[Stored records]
########
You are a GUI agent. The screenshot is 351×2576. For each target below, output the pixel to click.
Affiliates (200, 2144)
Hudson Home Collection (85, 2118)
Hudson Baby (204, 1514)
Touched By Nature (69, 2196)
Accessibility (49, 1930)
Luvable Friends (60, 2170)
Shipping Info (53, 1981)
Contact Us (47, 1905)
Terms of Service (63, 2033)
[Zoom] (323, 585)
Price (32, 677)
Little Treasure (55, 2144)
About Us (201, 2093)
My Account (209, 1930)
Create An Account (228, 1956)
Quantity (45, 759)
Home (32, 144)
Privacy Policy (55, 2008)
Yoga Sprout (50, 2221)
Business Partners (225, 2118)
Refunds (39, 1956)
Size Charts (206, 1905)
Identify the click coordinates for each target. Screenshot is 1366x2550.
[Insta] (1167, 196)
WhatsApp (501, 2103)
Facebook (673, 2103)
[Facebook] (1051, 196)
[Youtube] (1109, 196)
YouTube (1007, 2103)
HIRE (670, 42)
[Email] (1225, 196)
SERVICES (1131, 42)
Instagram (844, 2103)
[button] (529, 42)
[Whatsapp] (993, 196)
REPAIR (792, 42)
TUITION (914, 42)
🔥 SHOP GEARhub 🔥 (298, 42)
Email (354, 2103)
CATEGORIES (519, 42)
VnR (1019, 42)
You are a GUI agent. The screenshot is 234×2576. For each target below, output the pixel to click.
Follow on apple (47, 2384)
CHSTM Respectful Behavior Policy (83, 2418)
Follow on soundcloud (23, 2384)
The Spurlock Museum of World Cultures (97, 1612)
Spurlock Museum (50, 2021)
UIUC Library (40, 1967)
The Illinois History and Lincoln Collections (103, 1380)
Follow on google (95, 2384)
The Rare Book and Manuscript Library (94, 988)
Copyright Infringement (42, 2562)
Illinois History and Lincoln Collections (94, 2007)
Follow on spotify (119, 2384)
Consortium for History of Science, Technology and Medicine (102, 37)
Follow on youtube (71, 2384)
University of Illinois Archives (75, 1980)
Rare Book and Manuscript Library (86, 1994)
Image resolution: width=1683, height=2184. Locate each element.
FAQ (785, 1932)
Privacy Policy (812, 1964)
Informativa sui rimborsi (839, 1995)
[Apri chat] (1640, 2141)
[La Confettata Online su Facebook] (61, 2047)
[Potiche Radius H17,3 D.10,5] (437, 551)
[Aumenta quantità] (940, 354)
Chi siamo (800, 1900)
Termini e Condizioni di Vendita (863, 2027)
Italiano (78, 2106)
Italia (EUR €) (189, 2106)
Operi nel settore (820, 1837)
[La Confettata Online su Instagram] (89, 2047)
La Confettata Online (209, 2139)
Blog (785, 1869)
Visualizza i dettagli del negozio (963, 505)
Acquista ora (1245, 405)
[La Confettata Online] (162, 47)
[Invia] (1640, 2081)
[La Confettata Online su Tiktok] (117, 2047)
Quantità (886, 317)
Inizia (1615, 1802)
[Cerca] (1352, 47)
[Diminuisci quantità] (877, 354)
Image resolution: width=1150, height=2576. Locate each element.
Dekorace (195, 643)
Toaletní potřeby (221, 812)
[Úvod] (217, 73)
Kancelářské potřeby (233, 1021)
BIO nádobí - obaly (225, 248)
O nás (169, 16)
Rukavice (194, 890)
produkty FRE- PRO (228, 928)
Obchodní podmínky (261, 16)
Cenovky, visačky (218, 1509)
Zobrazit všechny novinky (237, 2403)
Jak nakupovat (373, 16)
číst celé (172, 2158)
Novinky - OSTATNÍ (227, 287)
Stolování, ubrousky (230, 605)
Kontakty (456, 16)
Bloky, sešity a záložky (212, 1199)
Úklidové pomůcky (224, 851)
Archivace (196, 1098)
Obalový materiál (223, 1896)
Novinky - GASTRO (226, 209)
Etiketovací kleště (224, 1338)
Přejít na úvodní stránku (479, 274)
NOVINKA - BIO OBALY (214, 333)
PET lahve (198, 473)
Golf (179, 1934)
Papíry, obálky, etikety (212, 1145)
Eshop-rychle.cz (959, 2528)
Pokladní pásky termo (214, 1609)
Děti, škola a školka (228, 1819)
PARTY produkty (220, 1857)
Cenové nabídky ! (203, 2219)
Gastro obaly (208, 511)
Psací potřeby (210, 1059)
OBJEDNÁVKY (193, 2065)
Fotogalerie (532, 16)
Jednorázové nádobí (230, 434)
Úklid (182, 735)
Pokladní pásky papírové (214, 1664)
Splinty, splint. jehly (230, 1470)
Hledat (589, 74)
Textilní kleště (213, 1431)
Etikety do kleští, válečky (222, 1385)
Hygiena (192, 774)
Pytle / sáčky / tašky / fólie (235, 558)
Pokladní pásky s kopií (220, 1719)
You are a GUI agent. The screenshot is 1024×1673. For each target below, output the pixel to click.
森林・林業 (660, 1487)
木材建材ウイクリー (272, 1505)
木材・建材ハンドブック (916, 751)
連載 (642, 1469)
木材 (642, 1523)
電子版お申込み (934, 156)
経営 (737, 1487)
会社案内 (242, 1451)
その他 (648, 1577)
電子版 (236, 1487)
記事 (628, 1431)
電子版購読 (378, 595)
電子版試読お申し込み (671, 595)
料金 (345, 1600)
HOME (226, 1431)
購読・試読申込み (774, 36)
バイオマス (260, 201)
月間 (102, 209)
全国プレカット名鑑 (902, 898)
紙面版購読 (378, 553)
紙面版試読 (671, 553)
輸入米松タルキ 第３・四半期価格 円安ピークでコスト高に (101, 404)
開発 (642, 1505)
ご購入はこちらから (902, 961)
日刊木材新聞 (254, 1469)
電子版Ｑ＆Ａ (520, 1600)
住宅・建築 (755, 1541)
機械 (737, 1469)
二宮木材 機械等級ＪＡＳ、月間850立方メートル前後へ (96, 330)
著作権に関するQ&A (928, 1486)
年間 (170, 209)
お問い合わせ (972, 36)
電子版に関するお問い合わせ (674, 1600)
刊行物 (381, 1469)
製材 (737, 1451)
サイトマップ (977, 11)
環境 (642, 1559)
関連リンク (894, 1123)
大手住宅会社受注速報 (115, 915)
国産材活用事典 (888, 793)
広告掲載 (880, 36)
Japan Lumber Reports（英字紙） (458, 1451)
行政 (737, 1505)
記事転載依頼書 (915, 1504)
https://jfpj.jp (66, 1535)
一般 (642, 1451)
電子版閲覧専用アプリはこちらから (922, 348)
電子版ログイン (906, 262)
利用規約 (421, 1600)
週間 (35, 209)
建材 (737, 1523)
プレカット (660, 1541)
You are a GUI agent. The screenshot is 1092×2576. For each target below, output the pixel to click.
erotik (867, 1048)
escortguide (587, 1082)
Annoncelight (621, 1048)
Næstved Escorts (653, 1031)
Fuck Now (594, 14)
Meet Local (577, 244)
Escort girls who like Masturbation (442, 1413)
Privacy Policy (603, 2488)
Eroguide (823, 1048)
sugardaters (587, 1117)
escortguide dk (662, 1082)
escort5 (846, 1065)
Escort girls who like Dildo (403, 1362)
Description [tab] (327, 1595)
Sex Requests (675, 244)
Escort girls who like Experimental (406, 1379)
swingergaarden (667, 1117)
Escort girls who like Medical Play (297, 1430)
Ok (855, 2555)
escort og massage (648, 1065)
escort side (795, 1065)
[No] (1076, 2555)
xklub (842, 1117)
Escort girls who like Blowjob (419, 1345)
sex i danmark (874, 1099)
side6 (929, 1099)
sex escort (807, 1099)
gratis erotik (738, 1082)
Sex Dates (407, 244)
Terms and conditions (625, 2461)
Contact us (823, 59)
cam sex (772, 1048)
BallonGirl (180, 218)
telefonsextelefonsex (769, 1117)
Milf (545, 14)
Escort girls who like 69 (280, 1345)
########
DESCRIPTION OF THE TASK:
Report, with no additional words, how many lines in the records above contain the word "Lincoln".

RESPONSE TO THIS TASK:
2